PROBLEM DETAILS -
Below are the records; how many of their lines contain "indicator"? Reply only with that figure.

Records contained in a dataset -
· · ·

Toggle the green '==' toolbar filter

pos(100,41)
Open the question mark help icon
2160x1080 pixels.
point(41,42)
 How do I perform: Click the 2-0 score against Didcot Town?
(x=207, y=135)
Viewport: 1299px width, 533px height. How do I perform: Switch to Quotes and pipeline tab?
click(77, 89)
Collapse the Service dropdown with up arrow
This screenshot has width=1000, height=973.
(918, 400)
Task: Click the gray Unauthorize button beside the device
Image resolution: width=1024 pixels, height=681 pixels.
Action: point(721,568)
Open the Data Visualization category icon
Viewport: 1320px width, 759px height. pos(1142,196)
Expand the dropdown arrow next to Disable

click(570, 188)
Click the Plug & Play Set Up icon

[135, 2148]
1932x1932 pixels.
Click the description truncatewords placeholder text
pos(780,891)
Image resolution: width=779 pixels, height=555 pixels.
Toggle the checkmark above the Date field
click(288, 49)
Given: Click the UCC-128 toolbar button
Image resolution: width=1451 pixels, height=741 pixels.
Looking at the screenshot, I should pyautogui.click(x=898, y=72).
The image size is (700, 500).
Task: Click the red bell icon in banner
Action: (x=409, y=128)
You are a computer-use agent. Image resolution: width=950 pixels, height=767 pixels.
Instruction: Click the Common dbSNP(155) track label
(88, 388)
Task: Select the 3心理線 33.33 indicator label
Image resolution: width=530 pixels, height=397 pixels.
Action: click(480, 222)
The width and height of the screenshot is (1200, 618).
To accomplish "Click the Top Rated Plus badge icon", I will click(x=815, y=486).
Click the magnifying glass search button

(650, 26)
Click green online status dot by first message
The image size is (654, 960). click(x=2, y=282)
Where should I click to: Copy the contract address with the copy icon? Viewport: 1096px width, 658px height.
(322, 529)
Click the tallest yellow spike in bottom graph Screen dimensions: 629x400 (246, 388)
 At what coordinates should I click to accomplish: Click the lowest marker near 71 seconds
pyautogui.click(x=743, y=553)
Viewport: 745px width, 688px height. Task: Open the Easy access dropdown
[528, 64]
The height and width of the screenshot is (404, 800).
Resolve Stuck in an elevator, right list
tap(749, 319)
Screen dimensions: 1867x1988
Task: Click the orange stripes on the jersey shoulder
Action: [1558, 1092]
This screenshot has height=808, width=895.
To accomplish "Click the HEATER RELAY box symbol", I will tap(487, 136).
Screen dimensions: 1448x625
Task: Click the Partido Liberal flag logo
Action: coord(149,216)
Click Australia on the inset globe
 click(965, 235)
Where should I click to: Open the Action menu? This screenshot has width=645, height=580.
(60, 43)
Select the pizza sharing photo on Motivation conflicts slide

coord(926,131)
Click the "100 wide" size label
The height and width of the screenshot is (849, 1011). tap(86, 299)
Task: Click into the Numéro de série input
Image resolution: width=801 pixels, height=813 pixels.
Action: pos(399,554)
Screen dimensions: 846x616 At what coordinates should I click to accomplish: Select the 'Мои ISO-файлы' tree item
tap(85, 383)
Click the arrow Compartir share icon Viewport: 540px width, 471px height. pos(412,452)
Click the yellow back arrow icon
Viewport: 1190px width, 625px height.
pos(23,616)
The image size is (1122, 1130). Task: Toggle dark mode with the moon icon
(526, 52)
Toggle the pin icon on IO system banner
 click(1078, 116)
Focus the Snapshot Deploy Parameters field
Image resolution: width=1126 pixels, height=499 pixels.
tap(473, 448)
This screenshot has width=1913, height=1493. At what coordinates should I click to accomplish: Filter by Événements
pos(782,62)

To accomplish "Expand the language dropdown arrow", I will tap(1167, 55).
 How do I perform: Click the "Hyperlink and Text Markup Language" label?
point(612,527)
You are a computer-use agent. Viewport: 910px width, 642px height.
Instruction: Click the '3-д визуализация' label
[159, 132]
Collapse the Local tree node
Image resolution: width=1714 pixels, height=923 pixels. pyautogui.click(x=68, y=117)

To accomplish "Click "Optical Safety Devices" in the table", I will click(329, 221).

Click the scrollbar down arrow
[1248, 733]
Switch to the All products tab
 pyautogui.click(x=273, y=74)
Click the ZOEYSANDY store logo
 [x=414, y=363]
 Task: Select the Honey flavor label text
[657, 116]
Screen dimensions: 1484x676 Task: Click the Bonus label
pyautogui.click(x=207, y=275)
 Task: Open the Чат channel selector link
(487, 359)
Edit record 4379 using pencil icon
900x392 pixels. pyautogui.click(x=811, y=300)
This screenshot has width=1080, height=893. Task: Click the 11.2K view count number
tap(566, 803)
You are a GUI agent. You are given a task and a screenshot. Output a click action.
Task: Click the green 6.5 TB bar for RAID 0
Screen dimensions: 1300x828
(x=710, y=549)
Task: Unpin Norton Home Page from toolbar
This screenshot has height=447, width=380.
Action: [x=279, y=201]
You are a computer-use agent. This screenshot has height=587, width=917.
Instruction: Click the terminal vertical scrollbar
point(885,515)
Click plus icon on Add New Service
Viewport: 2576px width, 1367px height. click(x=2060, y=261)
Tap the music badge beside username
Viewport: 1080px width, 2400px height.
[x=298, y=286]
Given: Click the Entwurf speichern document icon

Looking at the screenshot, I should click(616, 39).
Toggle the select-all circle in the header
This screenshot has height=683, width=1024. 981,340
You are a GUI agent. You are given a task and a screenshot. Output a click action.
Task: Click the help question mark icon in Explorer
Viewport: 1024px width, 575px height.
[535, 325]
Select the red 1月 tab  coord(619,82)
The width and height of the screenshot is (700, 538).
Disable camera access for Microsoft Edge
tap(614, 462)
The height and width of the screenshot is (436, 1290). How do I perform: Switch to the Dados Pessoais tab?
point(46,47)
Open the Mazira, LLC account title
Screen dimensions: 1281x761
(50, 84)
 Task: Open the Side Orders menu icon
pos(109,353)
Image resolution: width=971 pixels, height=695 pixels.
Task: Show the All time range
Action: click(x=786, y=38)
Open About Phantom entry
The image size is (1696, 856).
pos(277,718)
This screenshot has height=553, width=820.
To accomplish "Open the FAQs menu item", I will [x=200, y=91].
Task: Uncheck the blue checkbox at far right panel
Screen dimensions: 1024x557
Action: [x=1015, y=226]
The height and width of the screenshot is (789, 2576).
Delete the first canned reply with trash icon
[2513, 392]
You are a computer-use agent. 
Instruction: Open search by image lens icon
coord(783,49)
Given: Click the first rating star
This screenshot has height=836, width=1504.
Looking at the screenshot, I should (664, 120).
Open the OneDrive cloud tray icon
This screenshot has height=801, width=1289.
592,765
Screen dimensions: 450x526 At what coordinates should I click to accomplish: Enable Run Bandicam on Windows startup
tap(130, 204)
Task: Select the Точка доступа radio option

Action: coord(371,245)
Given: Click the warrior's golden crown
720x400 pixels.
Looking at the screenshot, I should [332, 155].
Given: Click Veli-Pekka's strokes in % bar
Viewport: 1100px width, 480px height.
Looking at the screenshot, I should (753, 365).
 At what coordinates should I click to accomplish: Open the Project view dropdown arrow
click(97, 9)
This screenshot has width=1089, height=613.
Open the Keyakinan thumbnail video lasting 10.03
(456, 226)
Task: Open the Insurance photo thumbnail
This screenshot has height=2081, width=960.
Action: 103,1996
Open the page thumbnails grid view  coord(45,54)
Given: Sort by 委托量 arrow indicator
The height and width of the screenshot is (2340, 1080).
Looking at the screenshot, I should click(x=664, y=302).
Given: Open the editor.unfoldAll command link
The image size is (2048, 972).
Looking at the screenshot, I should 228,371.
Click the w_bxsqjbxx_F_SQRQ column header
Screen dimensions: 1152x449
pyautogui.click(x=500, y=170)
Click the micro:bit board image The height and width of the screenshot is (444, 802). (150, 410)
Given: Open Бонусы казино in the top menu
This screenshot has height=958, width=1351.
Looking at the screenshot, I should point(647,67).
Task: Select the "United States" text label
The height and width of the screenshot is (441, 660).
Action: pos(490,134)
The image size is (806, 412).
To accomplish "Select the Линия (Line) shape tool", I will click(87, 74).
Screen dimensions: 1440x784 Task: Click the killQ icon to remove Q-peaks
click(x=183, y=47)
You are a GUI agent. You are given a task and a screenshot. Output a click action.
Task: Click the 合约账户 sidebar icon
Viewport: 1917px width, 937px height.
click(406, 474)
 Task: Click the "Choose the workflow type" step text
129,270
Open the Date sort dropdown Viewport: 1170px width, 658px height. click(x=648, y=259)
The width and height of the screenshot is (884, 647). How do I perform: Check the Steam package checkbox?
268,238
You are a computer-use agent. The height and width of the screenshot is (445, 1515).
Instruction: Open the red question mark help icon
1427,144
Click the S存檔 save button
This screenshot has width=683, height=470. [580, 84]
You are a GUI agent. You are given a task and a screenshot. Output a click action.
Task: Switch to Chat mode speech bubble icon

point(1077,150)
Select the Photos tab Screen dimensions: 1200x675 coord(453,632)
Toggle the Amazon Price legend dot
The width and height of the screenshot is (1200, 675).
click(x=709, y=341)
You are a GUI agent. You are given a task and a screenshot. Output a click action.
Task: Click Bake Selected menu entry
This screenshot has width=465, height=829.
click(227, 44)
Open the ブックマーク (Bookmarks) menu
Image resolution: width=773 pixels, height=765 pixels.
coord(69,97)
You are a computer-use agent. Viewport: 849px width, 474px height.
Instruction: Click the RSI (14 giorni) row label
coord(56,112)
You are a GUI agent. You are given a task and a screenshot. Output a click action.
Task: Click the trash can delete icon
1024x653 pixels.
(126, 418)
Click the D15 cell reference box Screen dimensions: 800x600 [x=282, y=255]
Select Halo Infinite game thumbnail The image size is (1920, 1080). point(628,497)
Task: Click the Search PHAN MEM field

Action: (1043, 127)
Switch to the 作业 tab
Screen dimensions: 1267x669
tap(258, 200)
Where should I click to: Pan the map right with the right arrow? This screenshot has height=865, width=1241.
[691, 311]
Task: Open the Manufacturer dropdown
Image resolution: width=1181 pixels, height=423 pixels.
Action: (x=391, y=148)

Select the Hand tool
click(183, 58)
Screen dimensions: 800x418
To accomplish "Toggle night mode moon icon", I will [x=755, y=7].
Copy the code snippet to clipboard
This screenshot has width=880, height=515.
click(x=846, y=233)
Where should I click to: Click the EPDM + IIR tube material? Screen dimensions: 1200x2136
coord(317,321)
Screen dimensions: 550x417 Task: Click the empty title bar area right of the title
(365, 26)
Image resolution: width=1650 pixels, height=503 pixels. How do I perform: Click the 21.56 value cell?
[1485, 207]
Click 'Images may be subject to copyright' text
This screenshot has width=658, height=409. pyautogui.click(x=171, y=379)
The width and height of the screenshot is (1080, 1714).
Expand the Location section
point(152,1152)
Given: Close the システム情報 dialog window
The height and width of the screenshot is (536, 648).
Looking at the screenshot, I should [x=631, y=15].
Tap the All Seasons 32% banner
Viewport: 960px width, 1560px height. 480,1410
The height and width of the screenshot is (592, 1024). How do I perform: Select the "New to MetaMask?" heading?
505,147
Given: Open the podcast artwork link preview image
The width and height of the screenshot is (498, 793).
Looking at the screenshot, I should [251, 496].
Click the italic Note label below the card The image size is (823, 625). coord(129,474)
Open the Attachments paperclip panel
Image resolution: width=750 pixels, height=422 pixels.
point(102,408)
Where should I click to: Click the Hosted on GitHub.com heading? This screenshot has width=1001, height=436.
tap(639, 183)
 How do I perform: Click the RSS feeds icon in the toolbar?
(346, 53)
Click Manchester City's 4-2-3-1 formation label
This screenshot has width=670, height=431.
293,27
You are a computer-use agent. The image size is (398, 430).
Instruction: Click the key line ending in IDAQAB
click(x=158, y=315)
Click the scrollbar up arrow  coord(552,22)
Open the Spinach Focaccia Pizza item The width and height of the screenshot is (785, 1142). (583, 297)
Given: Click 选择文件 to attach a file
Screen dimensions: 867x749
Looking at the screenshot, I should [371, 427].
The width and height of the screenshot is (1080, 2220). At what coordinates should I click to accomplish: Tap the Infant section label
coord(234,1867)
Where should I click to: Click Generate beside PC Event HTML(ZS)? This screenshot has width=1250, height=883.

· · ·

SOLUTION FOR THIS PROBLEM -
2